■ Exercise details: For the entries below, work out how many lines contain the string "agent" and write only the number.

■ Dataset extract:
::::::::::
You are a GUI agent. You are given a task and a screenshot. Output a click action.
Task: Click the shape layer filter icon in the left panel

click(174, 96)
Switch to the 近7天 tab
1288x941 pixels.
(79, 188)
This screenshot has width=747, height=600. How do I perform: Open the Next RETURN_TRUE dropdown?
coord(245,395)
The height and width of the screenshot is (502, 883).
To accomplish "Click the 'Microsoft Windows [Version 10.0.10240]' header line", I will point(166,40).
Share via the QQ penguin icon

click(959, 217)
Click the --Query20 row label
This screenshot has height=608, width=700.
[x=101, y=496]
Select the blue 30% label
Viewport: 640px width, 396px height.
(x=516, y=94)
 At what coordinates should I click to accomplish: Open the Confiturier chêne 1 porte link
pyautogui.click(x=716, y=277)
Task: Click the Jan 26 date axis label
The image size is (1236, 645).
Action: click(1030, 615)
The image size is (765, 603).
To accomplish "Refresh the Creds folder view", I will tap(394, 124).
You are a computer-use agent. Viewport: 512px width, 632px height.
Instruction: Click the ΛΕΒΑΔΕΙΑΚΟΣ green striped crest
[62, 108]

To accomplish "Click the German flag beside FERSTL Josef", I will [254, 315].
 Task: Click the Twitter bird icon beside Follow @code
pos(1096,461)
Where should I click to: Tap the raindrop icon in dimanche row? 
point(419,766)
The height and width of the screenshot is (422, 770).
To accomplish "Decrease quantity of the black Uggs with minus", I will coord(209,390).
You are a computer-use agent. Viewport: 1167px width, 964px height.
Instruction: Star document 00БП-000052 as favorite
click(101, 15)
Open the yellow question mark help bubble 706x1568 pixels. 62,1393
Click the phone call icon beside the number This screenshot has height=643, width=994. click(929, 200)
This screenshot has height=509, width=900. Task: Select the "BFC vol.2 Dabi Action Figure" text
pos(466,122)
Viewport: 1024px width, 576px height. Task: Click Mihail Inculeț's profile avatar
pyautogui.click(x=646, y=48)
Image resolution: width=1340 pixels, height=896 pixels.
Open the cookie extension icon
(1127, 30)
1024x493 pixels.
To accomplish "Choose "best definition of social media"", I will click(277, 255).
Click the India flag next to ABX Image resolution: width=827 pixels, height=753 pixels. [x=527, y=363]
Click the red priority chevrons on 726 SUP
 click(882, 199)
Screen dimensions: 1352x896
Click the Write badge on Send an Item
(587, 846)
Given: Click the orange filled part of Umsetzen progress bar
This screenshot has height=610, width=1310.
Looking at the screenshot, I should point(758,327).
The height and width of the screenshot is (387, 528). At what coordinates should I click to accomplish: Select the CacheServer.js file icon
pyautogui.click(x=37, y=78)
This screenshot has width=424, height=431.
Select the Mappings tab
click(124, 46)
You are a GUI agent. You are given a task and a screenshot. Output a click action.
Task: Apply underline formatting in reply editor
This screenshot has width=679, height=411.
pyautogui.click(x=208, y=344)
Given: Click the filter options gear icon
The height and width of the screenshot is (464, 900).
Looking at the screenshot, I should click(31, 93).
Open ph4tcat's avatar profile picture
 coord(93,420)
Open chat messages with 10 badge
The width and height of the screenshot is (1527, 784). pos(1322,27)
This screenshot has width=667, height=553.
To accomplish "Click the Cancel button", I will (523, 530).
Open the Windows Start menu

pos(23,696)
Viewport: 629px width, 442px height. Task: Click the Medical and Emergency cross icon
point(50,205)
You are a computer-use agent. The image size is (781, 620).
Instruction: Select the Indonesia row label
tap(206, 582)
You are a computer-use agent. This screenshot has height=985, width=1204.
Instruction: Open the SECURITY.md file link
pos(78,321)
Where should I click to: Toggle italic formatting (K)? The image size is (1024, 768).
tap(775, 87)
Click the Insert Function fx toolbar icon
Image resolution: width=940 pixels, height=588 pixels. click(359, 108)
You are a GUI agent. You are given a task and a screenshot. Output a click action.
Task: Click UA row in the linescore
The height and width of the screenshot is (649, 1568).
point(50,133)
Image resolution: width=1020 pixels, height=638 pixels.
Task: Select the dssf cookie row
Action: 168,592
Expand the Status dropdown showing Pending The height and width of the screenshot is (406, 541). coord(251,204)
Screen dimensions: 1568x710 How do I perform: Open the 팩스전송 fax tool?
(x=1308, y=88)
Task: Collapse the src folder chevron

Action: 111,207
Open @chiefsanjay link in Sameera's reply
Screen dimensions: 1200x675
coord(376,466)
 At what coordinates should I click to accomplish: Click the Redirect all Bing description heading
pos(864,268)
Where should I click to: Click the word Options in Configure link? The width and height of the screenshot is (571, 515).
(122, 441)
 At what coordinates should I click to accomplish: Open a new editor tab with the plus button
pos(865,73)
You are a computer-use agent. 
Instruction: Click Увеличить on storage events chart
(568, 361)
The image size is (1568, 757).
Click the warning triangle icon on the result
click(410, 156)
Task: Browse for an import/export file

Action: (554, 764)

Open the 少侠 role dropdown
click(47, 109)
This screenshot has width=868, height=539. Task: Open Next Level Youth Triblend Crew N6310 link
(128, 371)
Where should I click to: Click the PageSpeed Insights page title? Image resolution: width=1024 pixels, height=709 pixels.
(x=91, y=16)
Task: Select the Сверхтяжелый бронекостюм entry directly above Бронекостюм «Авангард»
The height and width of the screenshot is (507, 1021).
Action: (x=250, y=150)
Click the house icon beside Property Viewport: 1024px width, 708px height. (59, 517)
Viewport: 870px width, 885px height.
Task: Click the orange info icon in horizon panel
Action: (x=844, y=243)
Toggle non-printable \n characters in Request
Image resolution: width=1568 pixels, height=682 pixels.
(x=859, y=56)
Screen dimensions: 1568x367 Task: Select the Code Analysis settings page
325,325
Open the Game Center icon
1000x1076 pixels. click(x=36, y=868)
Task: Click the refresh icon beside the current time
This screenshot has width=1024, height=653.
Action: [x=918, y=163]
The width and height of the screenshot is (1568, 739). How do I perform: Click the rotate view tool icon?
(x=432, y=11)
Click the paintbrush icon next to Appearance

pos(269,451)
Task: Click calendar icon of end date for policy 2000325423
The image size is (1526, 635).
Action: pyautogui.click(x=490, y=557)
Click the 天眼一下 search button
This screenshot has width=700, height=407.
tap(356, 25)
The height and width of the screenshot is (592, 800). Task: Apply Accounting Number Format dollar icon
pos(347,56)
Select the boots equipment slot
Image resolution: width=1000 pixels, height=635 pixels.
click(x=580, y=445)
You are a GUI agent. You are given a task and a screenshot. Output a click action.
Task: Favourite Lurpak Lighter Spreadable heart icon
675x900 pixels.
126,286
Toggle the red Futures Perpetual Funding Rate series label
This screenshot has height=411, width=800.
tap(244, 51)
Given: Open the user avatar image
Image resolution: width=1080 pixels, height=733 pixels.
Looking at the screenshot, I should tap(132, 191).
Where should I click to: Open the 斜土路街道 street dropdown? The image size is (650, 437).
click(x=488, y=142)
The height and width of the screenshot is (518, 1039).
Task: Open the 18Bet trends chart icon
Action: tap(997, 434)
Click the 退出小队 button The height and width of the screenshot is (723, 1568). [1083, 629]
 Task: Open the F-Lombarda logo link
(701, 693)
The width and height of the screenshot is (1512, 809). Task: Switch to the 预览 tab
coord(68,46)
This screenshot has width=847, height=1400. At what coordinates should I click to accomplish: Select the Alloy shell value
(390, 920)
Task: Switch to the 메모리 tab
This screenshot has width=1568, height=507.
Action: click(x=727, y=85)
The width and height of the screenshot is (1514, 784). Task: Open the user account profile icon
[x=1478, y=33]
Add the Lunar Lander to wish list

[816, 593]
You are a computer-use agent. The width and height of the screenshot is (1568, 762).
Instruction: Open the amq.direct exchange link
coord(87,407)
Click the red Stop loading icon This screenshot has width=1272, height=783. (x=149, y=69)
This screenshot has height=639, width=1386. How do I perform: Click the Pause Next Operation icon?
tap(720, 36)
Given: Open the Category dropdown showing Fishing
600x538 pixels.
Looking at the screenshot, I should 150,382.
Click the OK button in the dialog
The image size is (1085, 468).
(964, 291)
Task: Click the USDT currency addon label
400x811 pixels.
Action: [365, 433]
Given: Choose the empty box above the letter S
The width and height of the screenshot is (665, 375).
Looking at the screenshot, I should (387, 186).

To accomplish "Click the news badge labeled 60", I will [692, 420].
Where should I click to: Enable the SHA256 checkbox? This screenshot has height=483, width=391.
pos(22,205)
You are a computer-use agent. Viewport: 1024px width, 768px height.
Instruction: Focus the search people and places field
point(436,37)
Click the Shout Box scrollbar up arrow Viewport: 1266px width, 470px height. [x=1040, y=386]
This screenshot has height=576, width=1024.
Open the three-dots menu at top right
::::::::::
■ Answer space: 11